The Bundeskartellamt has today prohibited the proposed acquisition of all the shares in HB Vermögensverwaltungsgesellschaft mbH & Co. KG by Heidelberger Druckmaschinen AG. HB Vermögensverwaltungsgesellschaft is the sole shareholder of the folding machine manufacturer MBO Maschinenbau Oppenweiler Binder GmbH (MBO group). The merger affects the market for special machines for the manufacture of sheet folding machines for industrial printing processes.

Andreas Mundt, President of the Bundeskartellamt: “By acquiring the MBO group the market leader Heidelberger Druckmaschinen would take over its main competitor. There are already only four companies active on the relevant market throughout the whole of Europe. The merger would create a dominant position for Heidelberger Druckmaschinen and significantly impede competition in the market to the detriment of customers. We have conducted very intensive investigations into the market. We carefully considered the relevant economic market definition and found that from a customer perspective industrial sheet folding machines constitute a single product market.”

In the printing industry processing is divided into three different stages: pre-print stage, printing process and print finishing. Print finishing is the last stage in the production of a printed product. During this stage the product gains its final form. A range of specialised machines are used in this process. Apart from the sheet folding machines concerned in this case, these include e.g. cutting machines, collating machines, gluing or stitching machines. Industrial sheet folding machines are used to fold printed paper or book-binding paper and are therefore an essential product for sheet-fed offset printing, especially for folded products such as e.g. books, brochures, business reports, advertising flyers or folders, so-called commercial job printing.

On the basis of its extensive market investigations the Bundeskartellamt has established that industrial sheet folding machines form a single product market and that so-called mailing systems, inline finishing systems and combined finishing machines belong to separate markets. However, a further division of the market for industrial sheet folding machines according to the different formats and performance levels is not justified because from the customers’ perspective the different machines are substitutable and can be flexibly deployed.

Heidelberger Druckmaschinen AG’s major product area is the manufacture of sheet-fed offset printing machines. It is the global leader in this market. Apart from printing machines the company also produces machines used in print finishing such as the sheet folding machines concerned and machines for print plate imaging (pre-print stage).

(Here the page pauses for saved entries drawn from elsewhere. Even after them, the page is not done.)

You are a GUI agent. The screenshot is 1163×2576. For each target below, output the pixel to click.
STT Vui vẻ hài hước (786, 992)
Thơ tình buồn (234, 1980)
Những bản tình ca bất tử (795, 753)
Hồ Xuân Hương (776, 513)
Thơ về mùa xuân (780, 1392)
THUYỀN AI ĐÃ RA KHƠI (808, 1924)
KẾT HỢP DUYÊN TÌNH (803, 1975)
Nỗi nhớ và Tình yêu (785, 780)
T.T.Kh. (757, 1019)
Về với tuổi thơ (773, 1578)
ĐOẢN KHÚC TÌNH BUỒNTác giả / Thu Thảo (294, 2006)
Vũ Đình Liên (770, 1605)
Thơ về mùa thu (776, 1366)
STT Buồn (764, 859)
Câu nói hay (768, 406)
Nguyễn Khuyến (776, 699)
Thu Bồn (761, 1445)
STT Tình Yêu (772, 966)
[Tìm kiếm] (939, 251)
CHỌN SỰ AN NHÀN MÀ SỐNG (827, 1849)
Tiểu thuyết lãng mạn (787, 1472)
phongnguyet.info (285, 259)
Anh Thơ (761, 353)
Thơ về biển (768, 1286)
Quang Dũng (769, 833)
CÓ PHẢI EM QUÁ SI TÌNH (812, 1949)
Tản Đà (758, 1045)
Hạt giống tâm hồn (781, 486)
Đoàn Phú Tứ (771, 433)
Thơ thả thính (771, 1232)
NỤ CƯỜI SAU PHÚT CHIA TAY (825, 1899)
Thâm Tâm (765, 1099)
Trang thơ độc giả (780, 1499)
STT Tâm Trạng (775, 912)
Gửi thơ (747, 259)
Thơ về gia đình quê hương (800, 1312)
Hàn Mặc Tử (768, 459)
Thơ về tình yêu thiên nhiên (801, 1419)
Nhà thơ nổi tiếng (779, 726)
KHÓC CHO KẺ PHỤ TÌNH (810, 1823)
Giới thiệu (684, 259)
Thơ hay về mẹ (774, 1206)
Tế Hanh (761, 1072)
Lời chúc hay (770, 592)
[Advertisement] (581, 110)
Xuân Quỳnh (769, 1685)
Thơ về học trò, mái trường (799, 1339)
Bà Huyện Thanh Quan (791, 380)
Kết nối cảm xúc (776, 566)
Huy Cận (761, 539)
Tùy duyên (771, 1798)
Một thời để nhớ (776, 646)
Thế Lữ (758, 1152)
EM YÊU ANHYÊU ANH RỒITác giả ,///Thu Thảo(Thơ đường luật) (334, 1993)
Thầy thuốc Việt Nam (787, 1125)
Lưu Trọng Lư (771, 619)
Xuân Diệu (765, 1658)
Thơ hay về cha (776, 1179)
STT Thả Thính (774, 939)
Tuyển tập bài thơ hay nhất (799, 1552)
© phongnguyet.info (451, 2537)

The MBO group specialises in sheet folding machines for industrial applications and folding machines with peak performance or speed levels. The group also offers further products for print finishing.

Heidelberger Druckmaschinen is already the market leader on the European market for sheet folding machines. With the merger the parties would have achieved joint market shares far exceeding 50 percent. Also, the European market for sheet folding machines for industrial applications is highly concentrated. From the perspective of the customers questioned by the Bundeskartellamt (predominantly printing houses, book binders and other specialised companies in this area) the only companies other than the parties to the merger which could be considered as competitors are the German GUK-Falzmaschinen Griesser & Kunzmann GmbH & Co. KG and the European subsidiary of the Japanese company Horizon. Furthermore, Heidelberger Druckmaschinen and the MBO group are the two closest competitors in the differentiated product market.

Apart from Horizon, no non-European competitors are active in Europe. Although the German and European manufacturers are active worldwide, American and Asian manufacturers of sheet folding machines only export an insignificant volume of machines to Europe and are mainly unknown to the customers questioned.

The investigations also showed that market entry seems difficult due to the high costs and time involved, the high level of customer loyalty and the customers’ requirements for prompt service and spare parts supply. In fact no market entries were witnessed in the last 20 years.

The prohibition decision is not yet final. The parties have a month to appeal against the decision to the Düsseldorf Higher Regional Court.